Although cardamom has a different flavor profile than cinnamon, it is often used as a substitute because of its similar warmth, aroma, and unique sweet and earthy flavor. While cardamom is an acceptable cinnamon substitute in sweet recipes such as cakes, cookies, and glazes, it is an especially great substitute in savory sauces and Middle Eastern or Indian dishes.
In sweet and savory recipes, you can use cardamom as an equal cinnamon replacement so use it 1:1. Cinnamon is also at the top of the list for cardamom substitutes.
Ginger is a spice you can use as a cinnamon substitute in any form: fresh, dried, or ground. It has a sharp, sweet, and sour flavor, making it an excellent cinnamon alternative in sweet baked goods such as gingerbread cookies and cakes. It is also an acceptable cinnamon replacement in savory sauces, meats, and curries. In addition to being an excellent substitute in terms of flavor and aroma, it also packs nutritional benefits and is known to treat nausea, digestive issues, and the common cold!
When using ground ginger as a cinnamon substitute, you can make an equal 1:1 replacement. However, because of ginger's sharp and bold flavor and aroma, when using it in its fresh or dried form, it is recommended to start with a little and increase as necessary.
Although milder than cinnamon, mace has sweet, earthy, peppery, and pungy flavor qualities, making it an excellent cinnamon substitute. Mace is said to have an aroma profile to nutmeg and, when combined, make an even better substitute (more on this later)! Because of mace's spicy qualities, it is ideal in savory dishes such as veggies, sweet potatoes, and meat and potato dishes. However, it is also great in baked goods, sweet dishes, and beverages.

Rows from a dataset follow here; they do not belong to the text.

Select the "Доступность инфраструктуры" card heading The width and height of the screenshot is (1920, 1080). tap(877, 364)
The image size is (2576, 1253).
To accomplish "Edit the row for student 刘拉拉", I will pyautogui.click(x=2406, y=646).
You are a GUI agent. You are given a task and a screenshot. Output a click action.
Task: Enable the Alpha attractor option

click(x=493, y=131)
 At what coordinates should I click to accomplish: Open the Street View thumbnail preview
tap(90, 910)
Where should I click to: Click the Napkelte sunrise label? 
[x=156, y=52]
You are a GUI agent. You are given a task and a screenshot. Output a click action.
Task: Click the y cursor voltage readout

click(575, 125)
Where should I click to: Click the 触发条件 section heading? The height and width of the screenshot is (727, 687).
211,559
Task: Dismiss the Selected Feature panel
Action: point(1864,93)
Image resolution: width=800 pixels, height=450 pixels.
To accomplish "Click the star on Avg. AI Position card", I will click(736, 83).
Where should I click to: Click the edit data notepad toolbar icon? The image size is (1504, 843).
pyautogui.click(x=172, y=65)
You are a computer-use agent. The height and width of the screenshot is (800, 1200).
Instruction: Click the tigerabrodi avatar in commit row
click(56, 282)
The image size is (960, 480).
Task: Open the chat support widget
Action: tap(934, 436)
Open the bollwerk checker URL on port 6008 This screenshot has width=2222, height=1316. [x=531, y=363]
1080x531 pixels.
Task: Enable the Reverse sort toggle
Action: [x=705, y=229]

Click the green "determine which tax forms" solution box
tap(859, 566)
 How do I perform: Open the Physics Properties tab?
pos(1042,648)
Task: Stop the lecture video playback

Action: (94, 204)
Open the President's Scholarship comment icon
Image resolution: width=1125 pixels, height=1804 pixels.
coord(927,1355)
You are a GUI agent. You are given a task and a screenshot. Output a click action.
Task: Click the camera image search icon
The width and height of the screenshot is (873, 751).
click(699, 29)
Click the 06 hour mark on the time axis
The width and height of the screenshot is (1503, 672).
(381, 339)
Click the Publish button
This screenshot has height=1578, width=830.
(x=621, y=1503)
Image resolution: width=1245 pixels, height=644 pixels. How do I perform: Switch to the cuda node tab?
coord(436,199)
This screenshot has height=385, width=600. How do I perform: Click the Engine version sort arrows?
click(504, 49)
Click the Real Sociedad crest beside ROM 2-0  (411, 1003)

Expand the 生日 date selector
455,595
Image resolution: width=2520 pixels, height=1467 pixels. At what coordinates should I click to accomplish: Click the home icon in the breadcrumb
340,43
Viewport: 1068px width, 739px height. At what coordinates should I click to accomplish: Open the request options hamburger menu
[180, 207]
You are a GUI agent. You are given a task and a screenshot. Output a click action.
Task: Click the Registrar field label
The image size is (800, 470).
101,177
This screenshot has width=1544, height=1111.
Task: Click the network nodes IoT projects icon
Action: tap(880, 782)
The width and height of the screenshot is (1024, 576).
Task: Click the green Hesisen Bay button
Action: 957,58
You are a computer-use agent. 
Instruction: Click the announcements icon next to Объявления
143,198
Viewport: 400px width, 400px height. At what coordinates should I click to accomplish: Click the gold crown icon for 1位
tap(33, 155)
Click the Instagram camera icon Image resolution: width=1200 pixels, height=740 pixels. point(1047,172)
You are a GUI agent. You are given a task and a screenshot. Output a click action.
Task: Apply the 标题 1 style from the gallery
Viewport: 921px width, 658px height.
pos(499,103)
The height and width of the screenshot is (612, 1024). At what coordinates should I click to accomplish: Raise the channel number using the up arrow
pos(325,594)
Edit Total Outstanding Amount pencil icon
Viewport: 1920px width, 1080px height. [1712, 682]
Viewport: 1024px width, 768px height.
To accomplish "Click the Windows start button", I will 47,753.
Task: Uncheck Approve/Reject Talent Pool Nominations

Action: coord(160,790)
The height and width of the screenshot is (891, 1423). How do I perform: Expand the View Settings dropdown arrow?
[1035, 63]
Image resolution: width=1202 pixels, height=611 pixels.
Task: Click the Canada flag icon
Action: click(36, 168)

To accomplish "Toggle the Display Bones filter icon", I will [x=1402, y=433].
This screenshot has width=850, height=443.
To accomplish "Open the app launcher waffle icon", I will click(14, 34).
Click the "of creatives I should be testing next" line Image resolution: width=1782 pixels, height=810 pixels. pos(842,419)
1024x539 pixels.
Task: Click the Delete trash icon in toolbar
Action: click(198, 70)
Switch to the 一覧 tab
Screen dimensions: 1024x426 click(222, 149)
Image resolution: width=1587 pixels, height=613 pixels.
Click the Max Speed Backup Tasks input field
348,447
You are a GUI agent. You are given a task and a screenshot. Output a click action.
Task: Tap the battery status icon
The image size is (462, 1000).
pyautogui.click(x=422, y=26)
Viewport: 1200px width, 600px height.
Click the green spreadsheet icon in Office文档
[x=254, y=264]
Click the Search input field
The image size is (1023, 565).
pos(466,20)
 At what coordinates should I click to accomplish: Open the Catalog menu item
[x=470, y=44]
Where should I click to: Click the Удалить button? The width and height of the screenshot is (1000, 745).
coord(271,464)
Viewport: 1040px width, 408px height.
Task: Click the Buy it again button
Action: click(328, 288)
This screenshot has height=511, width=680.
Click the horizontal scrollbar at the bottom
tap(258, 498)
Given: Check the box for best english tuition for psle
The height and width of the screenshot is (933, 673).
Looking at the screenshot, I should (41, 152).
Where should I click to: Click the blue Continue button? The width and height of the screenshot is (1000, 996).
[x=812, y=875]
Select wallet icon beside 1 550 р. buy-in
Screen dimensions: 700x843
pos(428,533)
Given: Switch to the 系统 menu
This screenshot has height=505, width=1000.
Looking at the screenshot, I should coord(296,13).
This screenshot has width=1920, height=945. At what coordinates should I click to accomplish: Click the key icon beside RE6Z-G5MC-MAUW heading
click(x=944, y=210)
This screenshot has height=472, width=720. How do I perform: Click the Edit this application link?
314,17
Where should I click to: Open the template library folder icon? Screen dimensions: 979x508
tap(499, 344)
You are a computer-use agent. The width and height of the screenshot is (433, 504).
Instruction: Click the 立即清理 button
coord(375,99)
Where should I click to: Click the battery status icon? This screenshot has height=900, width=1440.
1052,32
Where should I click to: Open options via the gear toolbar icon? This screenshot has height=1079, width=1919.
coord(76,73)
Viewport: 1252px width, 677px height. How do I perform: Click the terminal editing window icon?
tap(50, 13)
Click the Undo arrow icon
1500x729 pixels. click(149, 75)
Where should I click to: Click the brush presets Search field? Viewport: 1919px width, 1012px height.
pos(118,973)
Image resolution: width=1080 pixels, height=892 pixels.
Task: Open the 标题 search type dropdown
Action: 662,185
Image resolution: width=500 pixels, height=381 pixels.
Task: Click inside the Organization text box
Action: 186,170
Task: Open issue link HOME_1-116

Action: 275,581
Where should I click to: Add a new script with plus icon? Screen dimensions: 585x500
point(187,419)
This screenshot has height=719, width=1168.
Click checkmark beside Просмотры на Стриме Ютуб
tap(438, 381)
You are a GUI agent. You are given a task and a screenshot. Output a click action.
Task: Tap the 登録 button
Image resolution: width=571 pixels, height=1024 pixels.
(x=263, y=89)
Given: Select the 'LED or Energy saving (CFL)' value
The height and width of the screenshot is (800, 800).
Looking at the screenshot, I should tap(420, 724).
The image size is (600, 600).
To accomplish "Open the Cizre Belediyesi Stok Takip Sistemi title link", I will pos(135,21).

When substituting mace for cinnamon, it is best to start with ¼ of the amount called for in the recipe and then increase the amount to taste.
Like cinnamon, cloves have a sweet, earthy flavor profile with an intense and bold aroma. Although cloves have a much more potent taste than cinnamon, it is still an excellent cinnamon substitute in baked goods and desserts such as cakes, pies, and cookies. It is also an ideal alternative for beverages and savory dishes such as sauces, stews, meats, and curries.
Whether replacing ground cinnamon or cinnamon sticks, you can replace them with ground cloves in a 1:1 ratio. If using whole cloves, use them in a 4:1 ratio.
7. Pumpkin Pie Spice
Pumpkin pie spice is a combination of the best standalone cinnamon substitutes. Cinnamon is the key ingredient in pumpkin pie spice, alongside nutmeg, ginger, clove, and allspice. As a cinnamon replacement, it will add a more intense aroma and sweet flavor to your recipes. It is ideal in desserts, baked goods, oatmeal, coffee, and savory dishes such as veggies and meats.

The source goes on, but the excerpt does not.